* _Document text_

++++++++++

Mel, I've just ridden Bilbao to Seville, the thing is you get to see things that you would not in a car or on a motorbike (the latter I've done many euro tours on). For example, a wild cat in Extramaduraand having a golden eagle come down from high, buzz you and then glide just in front of your front wheel whilst deciding whether or not to attack you in Montfrague national park. You notice the landscape and temperatures changing gradually, you "feel" things. You also get to meet many more people than in a car or on a m/bike, I enjoy that very much. I also enjoy being able to get right into a City centre and zip about where I like, a lot easier than walking and no looking for car parking or paying charges. No tax or insurance to worry about, bike get's stolen, so what, pick up another. It's a carefree, inexpensive activity and very healthy indeed, I am in better shape at 50 than I was at 25. Next stop, Brescia!


----------



## mel (Dec 6, 2006)

You're quite right Mark, as always, just as long as you're not there in October when I'm whistling along in my FIAT convertible hire car between Torry and the Mar Menor :lol:

I don't *REALLY* mind the responsible guys *too* much, it's the numpties who decide they don't need to obey traffic lights, one way streets and

"I wont bovver takling my foot out of the stirrup, I'll just lean against this guys motor until the traffic moves again"

:weed:

And Dancing is carefree, inexpnsive and (shhhhh!) sexy as well, me and yer Ma at the afternoon Tea Dance will vouch for that!


----------



## OldHooky (Aug 30, 2011)

Excellent link to Lidl. Will definitely pick one up. Thanks for that.


----------

++++++++++

Dataset excerpt

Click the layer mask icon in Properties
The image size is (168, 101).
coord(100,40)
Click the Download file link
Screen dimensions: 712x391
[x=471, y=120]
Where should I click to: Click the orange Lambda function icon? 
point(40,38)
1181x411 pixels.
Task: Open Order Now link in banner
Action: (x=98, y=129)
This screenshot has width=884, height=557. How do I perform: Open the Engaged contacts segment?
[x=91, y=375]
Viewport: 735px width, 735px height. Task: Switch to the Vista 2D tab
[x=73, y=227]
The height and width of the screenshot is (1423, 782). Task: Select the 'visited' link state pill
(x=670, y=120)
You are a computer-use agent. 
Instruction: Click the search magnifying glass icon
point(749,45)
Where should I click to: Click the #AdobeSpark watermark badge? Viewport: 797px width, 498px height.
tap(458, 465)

++++++++++

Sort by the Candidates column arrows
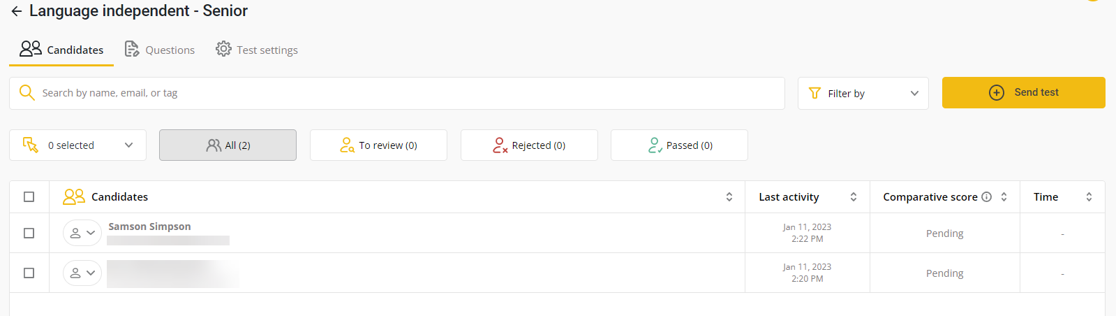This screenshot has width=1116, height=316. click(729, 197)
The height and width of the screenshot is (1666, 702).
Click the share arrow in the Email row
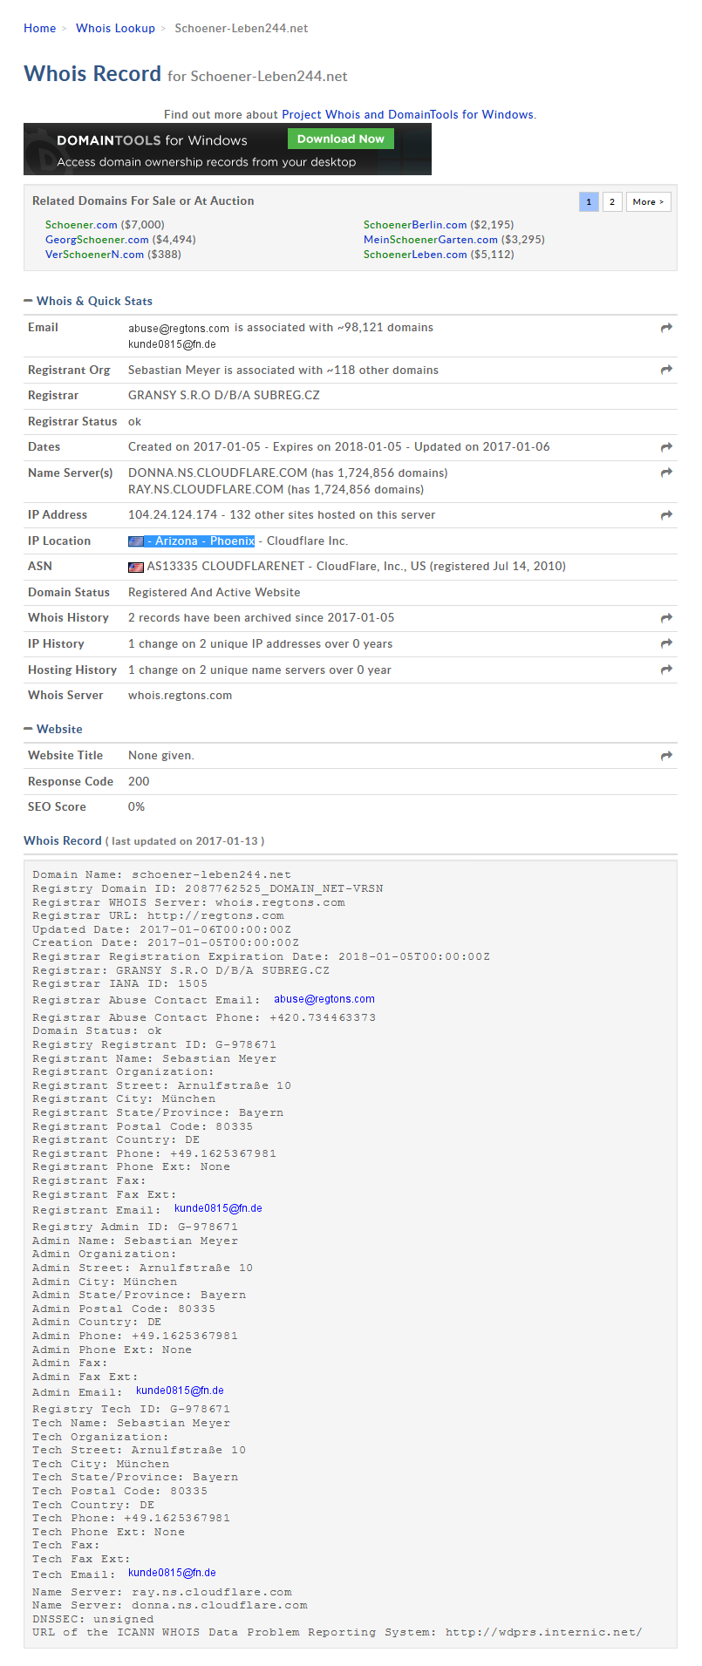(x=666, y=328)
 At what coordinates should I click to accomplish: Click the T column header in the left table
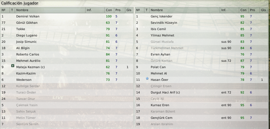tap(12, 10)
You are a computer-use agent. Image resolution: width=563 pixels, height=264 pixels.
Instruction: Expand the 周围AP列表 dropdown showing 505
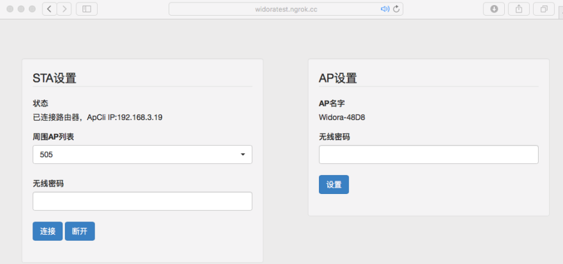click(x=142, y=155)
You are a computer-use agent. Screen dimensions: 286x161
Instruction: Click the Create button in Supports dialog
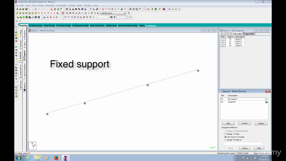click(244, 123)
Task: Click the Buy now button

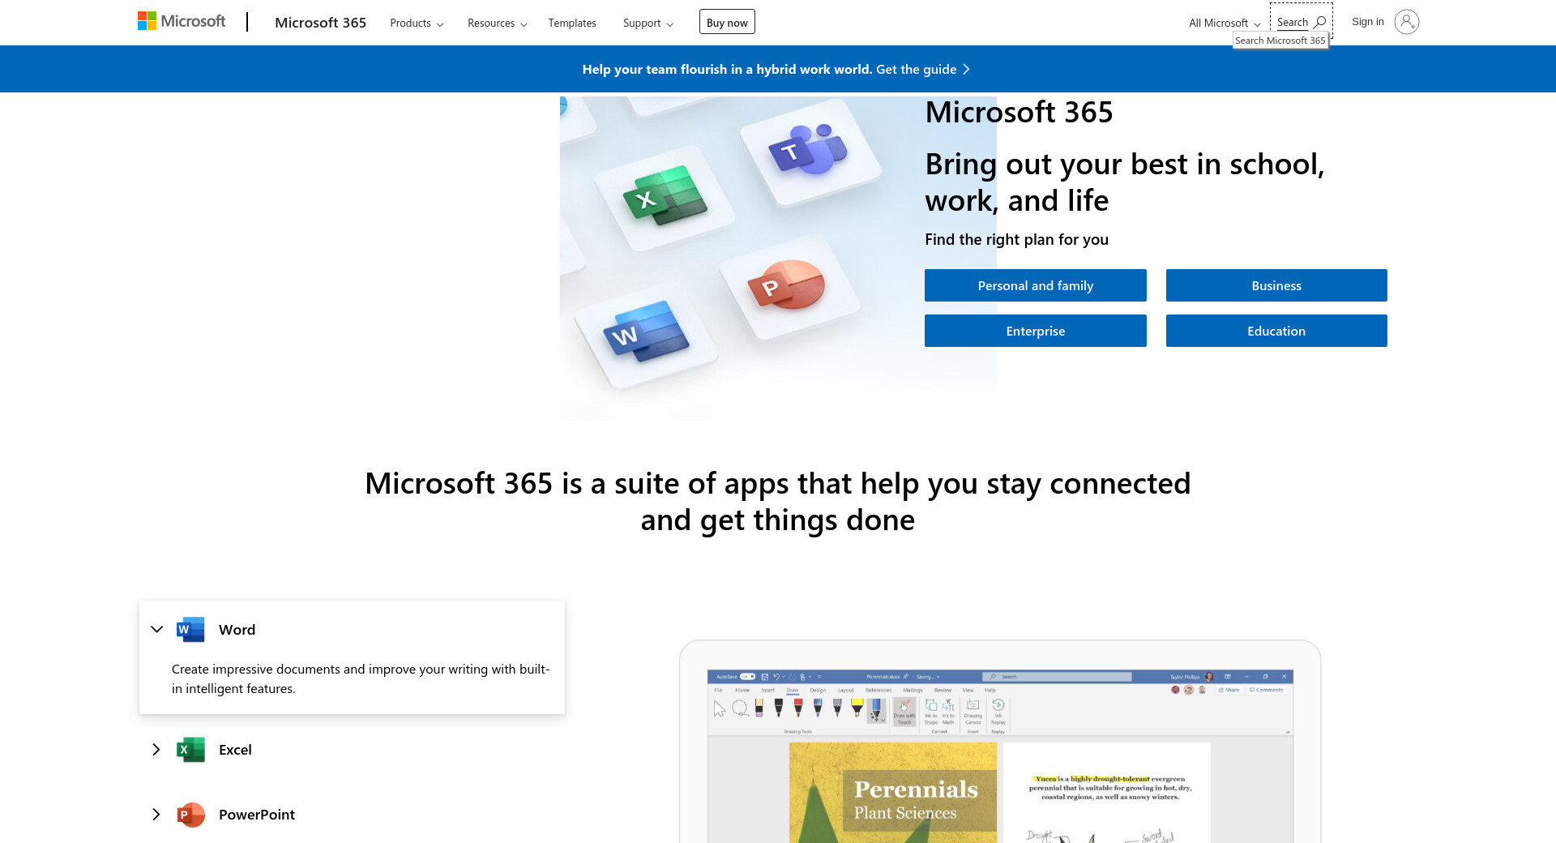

++++++++++

* _Goal 1_
Duplicate the forum thread from "I don't *REALLY*" up to and including "(Aug 30, 2011)".
* _Goal 2_
List every place named in the first post of the forum thread.
The records have no connection to the forum thread.

* _Output 1_
I don't *REALLY* mind the responsible guys *too* much, it's the numpties who decide they don't need to obey traffic lights, one way streets and

"I wont bovver takling my foot out of the stirrup, I'll just lean against this guys motor until the traffic moves again"

:weed:

And Dancing is carefree, inexpnsive and (shhhhh!) sexy as well, me and yer Ma at the afternoon Tea Dance will vouch for that!


----------



## OldHooky (Aug 30, 2011)

* _Output 2_
Bilbao
Seville
Extramadura
Montfrague national park
Brescia